• **Source text**
* START *
The queen vetoed the bill, in line with her policy of religious tolerance (though Catholics remained on the naughty list):

“And yet at last when it was agreed on by both the said Houses, it was dashed by Her Majesty at the last day of this Parliament, . . . that she would suffer nothing to be altered in matter of Religion or Ecclesiastical Government.

The Puritans who yearned for this strict Sabbath observance were not a separate denomination, but a movement within the Church of England that sought to purge the church of its Roman Catholic roots. Puritans were vocal and refused to compromise their beliefs.

Nicholas Bownde’s scholarly book True Doctrine of the Sabbath, published in 1595, urged Christians to sanctify the Sabbath as a day of meditation and spiritual exercises (morning and afternoon preaching services). These Sabbaths were meant to follow the Old Testament scriptures about keeping the Sabbath holy by not working or “doing your own pleasure,” as a moral imperative. Sabbaths were to be solemn and sober, with no secular speech or acts. Queen Elizabeth and the archbishop of Canterbury decreed that copies of Bownde’s book be collected and burned in 1600 and 1601.

In 1601 the House of Commons passed a bill that restricted markets and fairs on Sundays, but allowed other secular activities. The House of Lords killed it.
* END *
• **Tasks and exercises**
1. Rewrite the section of the Sabbath passage that begins with the words "The Puritans who" and ends with "1600 and 1601.", replacing "Old Testament" with "Hebrew Bible".
2. Please copy the entries word for word, from the line containing "The image size is (790, 712)." through the line containing "point(860,294)", including both of those lines, and leave out the pictures.

• **Raw data**
* START *
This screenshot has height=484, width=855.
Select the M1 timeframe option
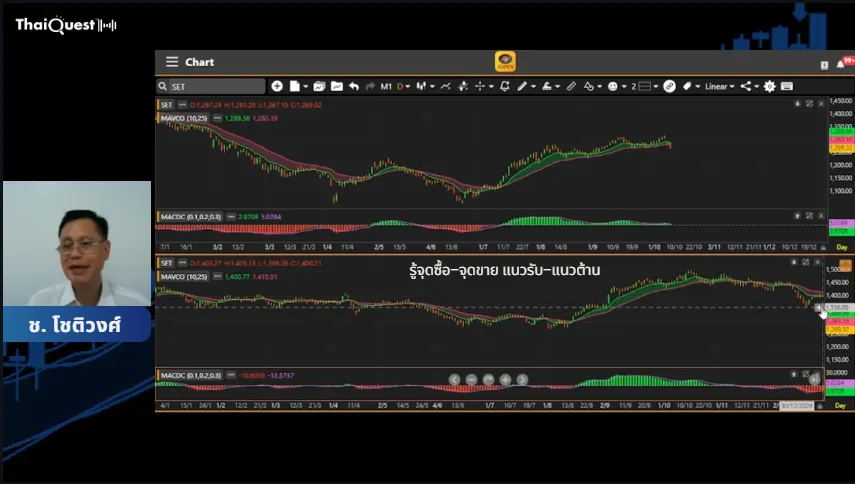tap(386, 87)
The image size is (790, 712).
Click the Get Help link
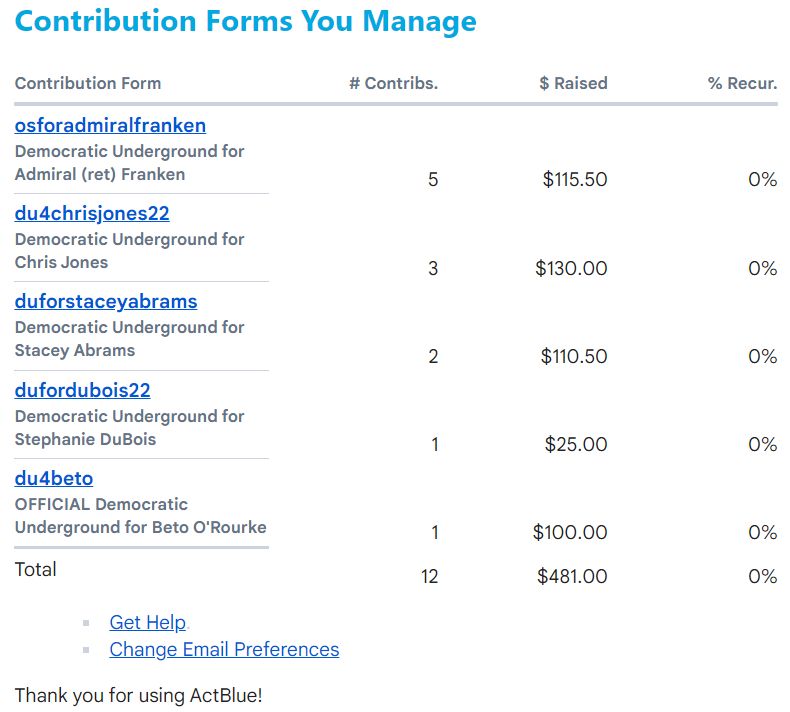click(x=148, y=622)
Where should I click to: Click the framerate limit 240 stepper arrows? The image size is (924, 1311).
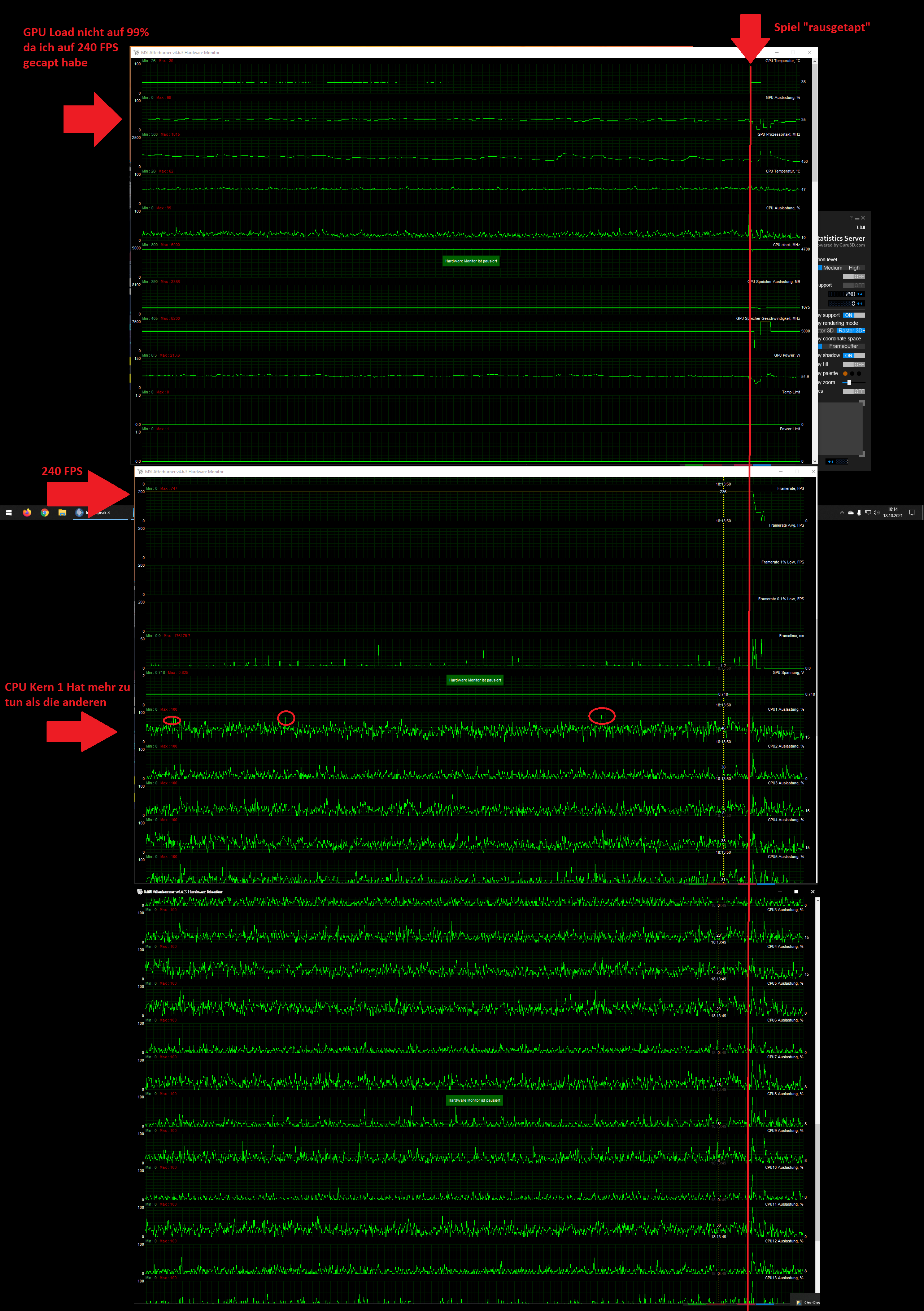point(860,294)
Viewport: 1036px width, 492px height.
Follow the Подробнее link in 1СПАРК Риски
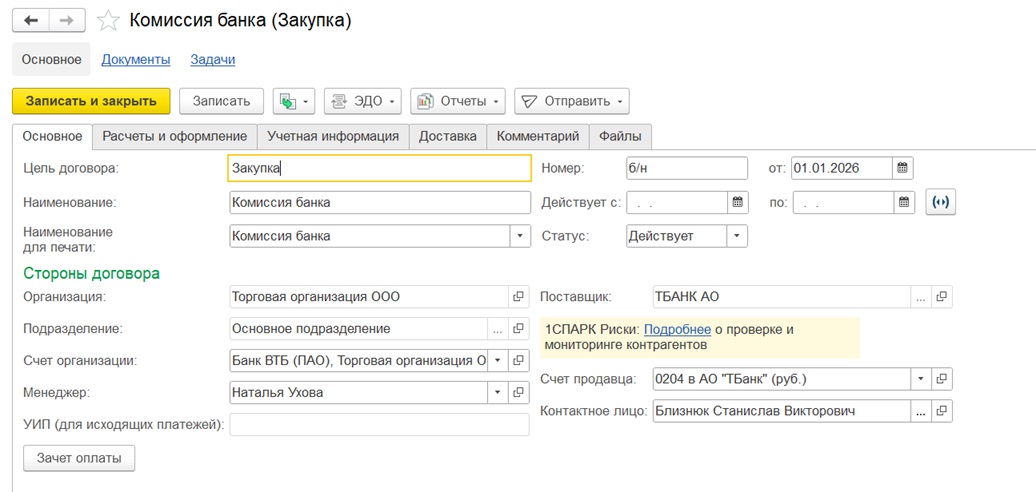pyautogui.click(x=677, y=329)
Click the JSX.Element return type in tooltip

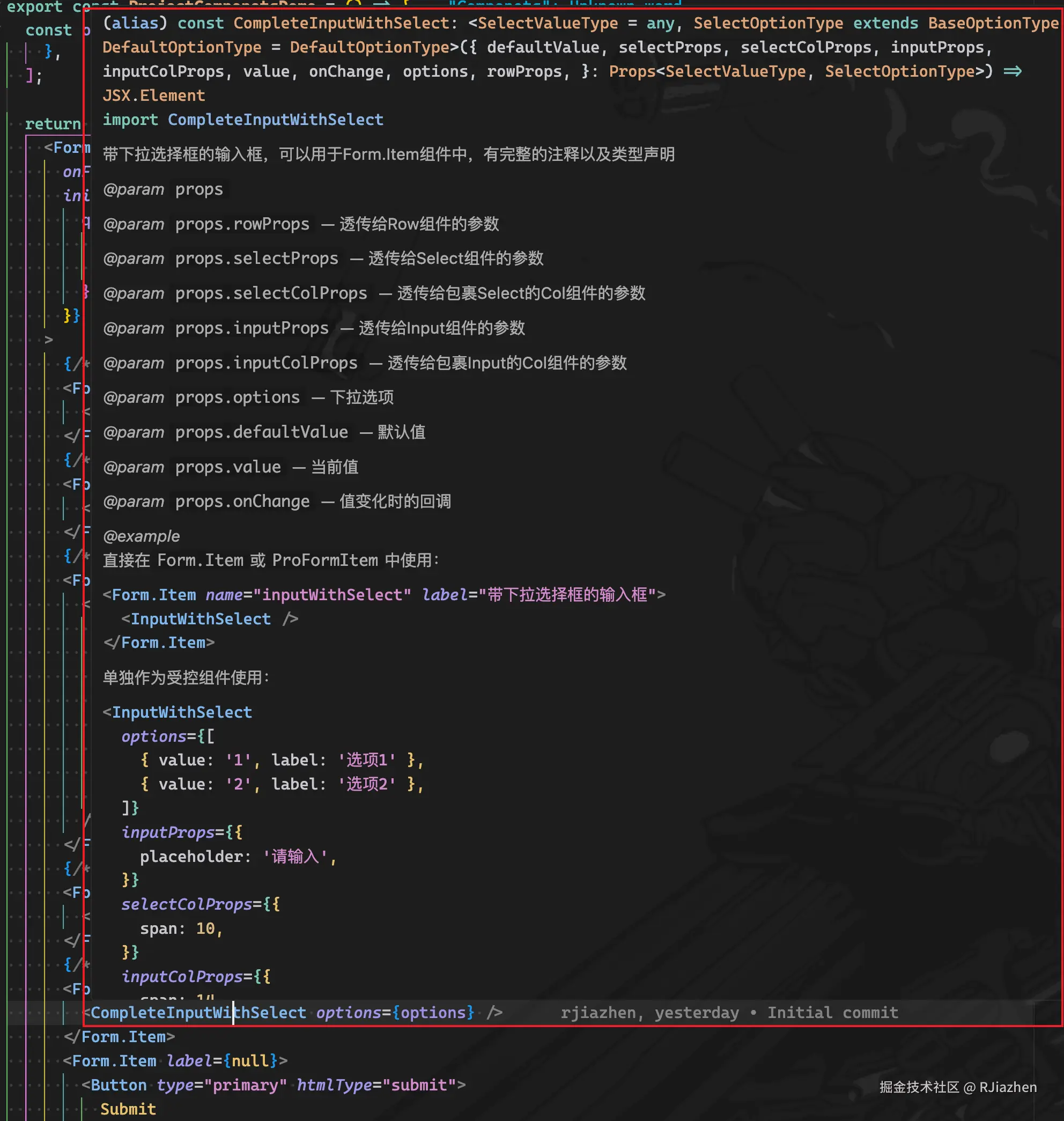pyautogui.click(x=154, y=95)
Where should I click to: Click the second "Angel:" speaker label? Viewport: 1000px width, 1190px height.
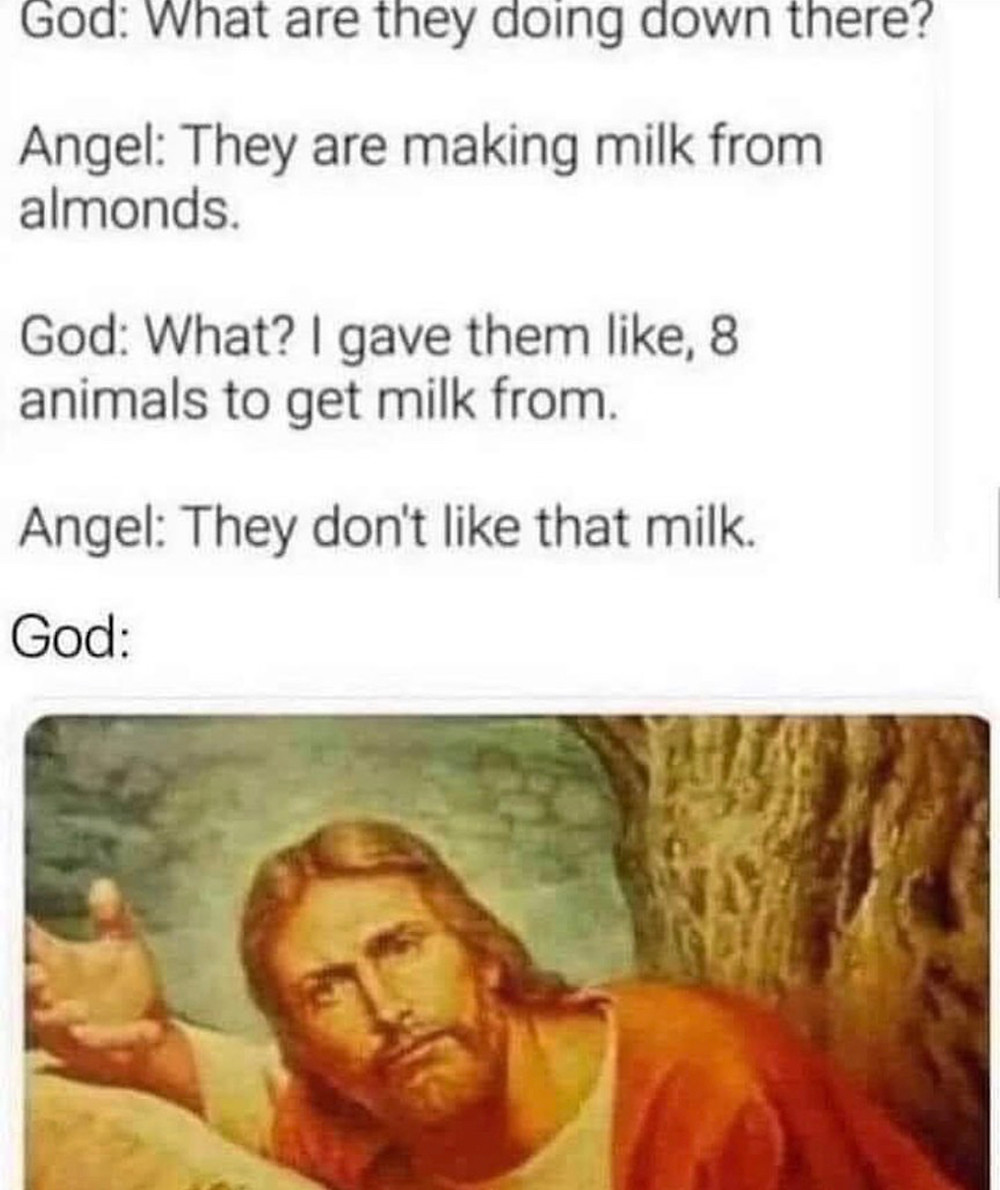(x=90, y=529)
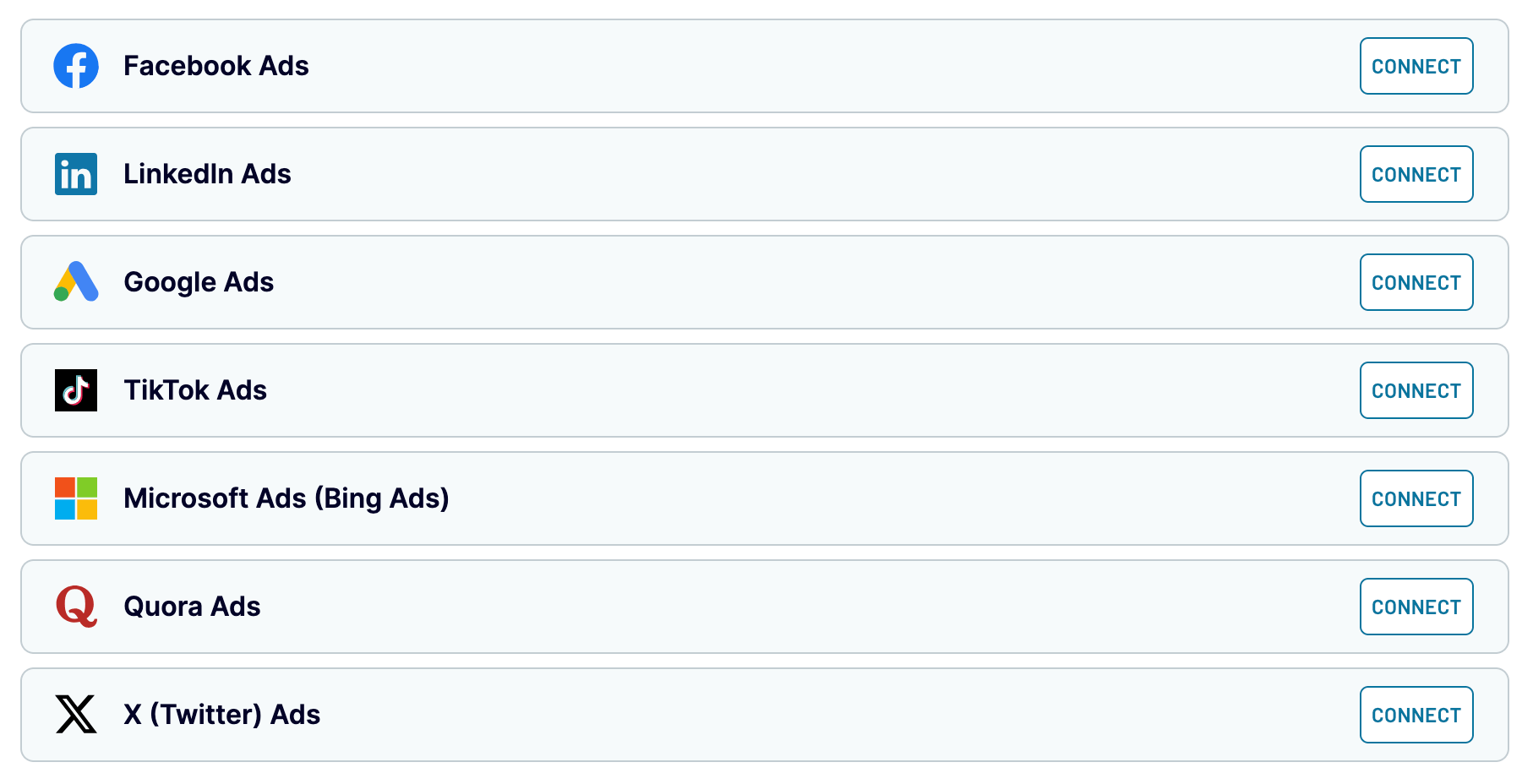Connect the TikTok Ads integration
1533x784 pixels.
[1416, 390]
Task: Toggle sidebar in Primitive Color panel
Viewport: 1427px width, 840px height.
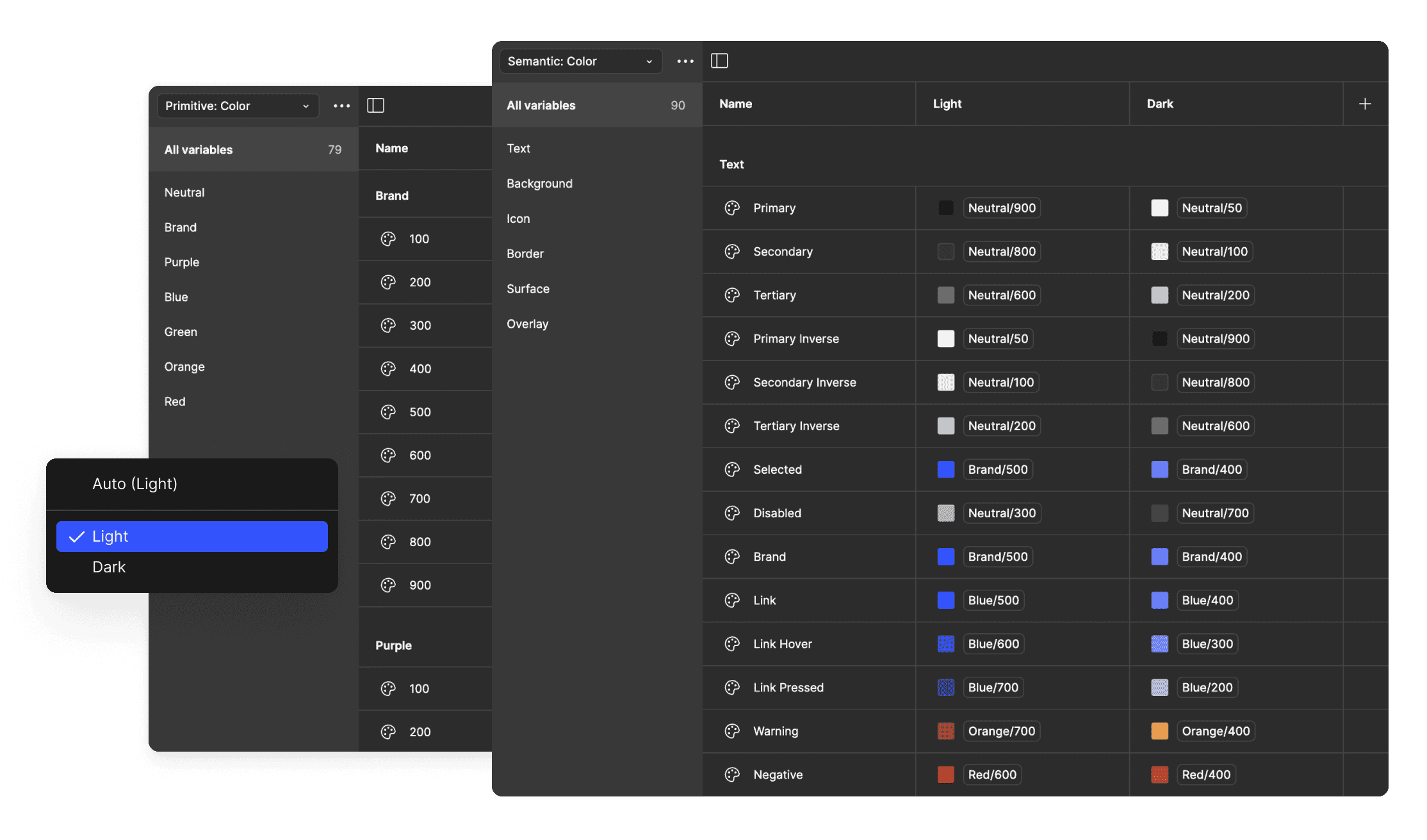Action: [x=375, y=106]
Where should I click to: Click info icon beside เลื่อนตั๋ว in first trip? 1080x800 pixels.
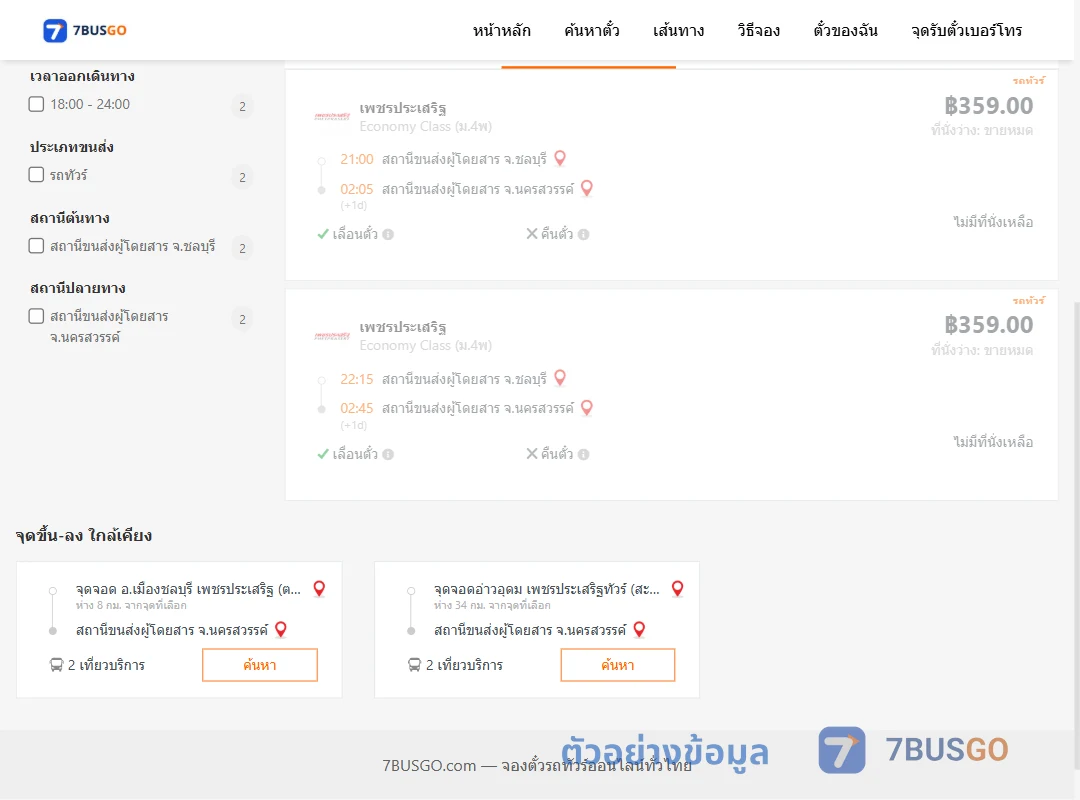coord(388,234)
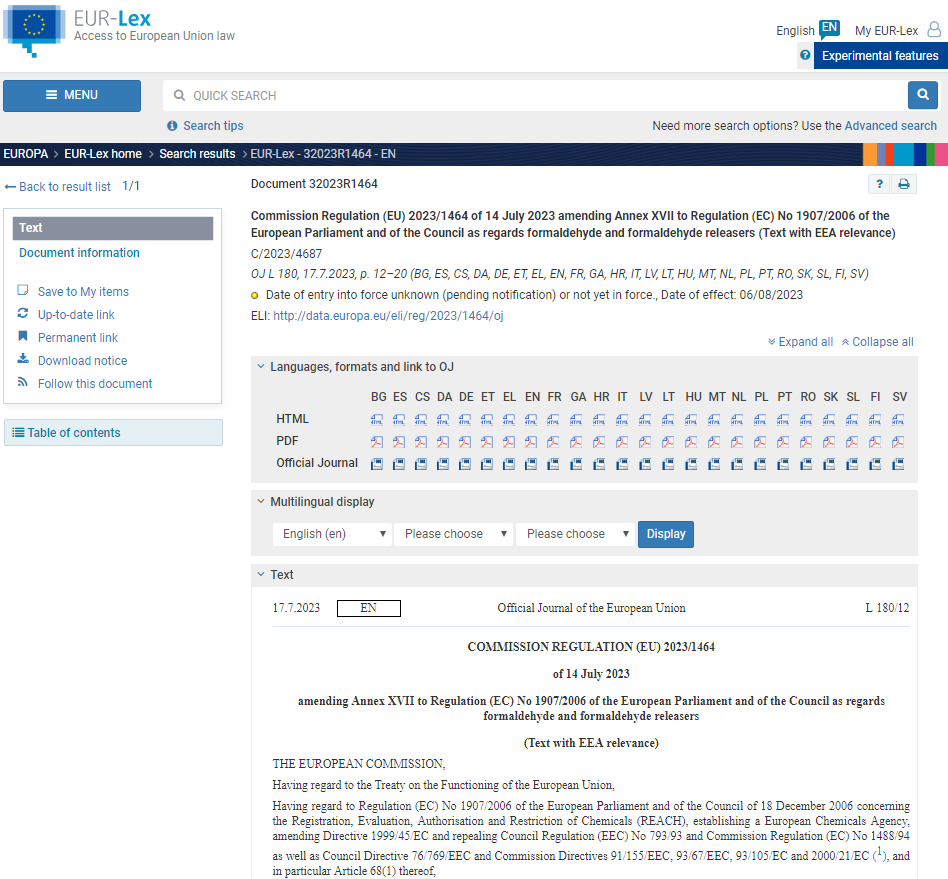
* END *
• **Responses to the tasks**
1.
The Puritans who yearned for this strict Sabbath observance were not a separate denomination, but a movement within the Church of England that sought to purge the church of its Roman Catholic roots. Puritans were vocal and refused to compromise their beliefs.

Nicholas Bownde’s scholarly book True Doctrine of the Sabbath, published in 1595, urged Christians to sanctify the Sabbath as a day of meditation and spiritual exercises (morning and afternoon preaching services). These Sabbaths were meant to follow the Hebrew Bible scriptures about keeping the Sabbath holy by not working or “doing your own pleasure,” as a moral imperative. Sabbaths were to be solemn and sober, with no secular speech or acts. Queen Elizabeth and the archbishop of Canterbury decreed that copies of Bownde’s book be collected and burned in 1600 and 1601.

2.
The image size is (790, 712).
Click the Get Help link
click(x=148, y=622)
Where should I click to: Click the framerate limit 240 stepper arrows? The image size is (924, 1311).
point(860,294)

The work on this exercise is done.